You also can refuse to testify if answering the question violates a legally-recognized privilege (e.g., doctor-patient, attorney-client, marital).
If none of these legal exceptions apply, then you are required to appear and tell the truth, but you are only required to testify to matters on which you have personal knowledge (unless you are a designated expert witness).
If you have not received a formal subpoena, and you are not a party to the lawsuit, you may refuse to appear at any proceeding. You are also not required to give any information to the police or any attorneys without first receiving a formal subpoena.
If you are not one of the parties in the case, you should be reimbursed for your transportation costs and also receive an attendance fee for your appearance. In a civil case, the person serving the subpoena should give you cash or a check for these costs when you are served with the subpoena. In a criminal case, you will be paid after you travel to the designated place and testify as a witness.

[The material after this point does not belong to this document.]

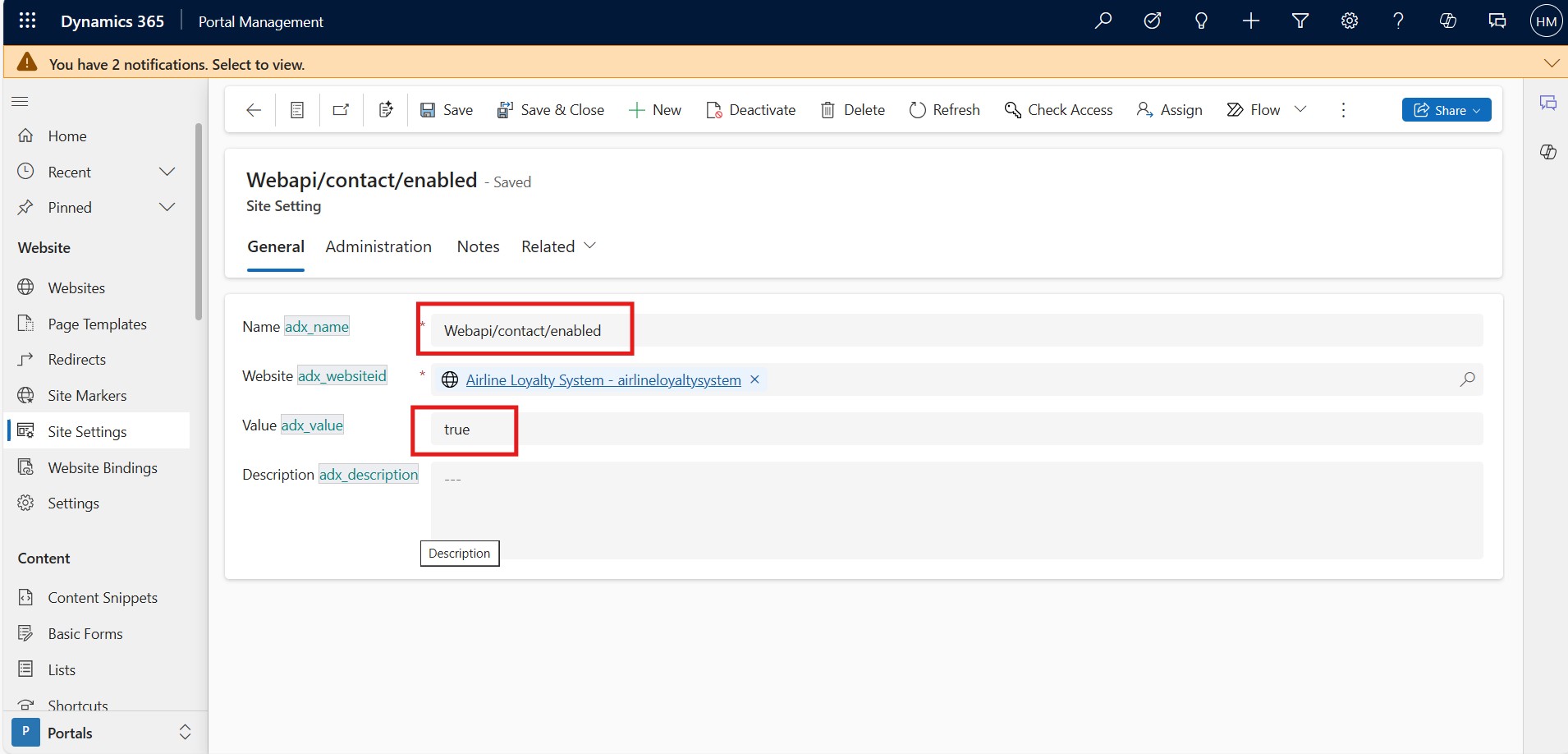This screenshot has width=1568, height=754.
Task: Open the Settings gear in the top bar
Action: click(1349, 21)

You may try to contact the attorney issuing the subpoena to arrange for an alternate time for you to appear. Otherwise, you should immediately seek the advice of an attorney to see if there are any legal grounds why you may be excused from testifying. There are narrow deadlines for filing a written objection to the subpoena with the court.
If you have been subpoenaed to testify at a legal proceeding, you should contact an experienced criminal defense attorney, especially if you think your testimony may incriminate you. A lawyer can protect your rights and help you file an objection to the subpoena if there are legal grounds for doing so. You should never volunteer to testify without consulting a lawyer.